From: Vlad H. <hv...@us...> - 2007-07-26 10:13:57
|
> > > I know various db "vendors" support direct I/O as a db option > > > on Linux, using the current O_DIRECT implementation, but they > > > had to be careful in their code to avoid certain O_DIRECT > > > kernel bugs and race conditions. For example, it seems mixing > > > O_DIRECT and non-O_DIRECT reads and writes on the same file > > > simultaneously may result in stale data reads or writes. The > > > workaround: don't do that! > > > > posix_fadvise free from this drawback and not restrict us to use > > aligned memory buffers, right ? > > But lucks one more important support - direct I/O from/to user space. If i understand correctly what Linus said about O_DIRECT implementation details - there are no direct I/O from/to user space. It anyway must be coherent with cache state. I may be wrong. Anyway - cost of context switch and page copy is far less than cost of direct access to disk, isn't is ? > I suggest we begin with O_DIRECT, and only in case it has serious problems try > with posix_fadvise(). Ok. In unix.cpp\PIO_force_write there are code i don't understant completely.

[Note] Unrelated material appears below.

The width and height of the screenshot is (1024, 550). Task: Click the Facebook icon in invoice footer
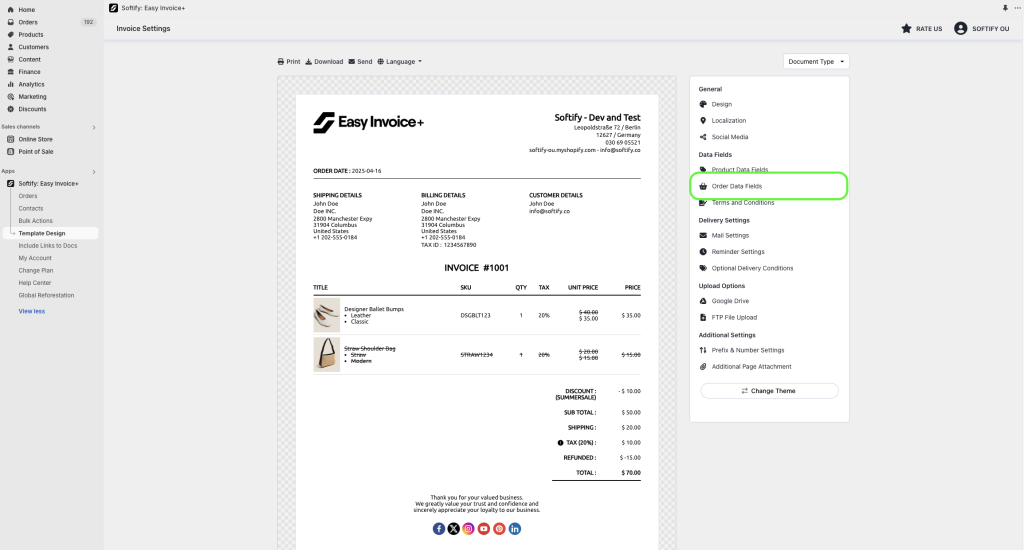(439, 528)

Please explain : why there are no call of fcntl( F_GETFL) ? why for "hpux" platform used "union fcntlun" while i can't find it on http://docs.hp.com (fcntl described at http://docs.hp.com/en/B2355-60130/fcntl.2.html) I've attached diff with proposed fix, may you take a look at it ? > This is even more important taking into an account that > 2.4 kernels do not support posix_fadvise(). "Do not support" is : a) not implemented but entrypoint exists or b) entrypoint is missed ? If (a) - i think we can live with it Regards, Vlad |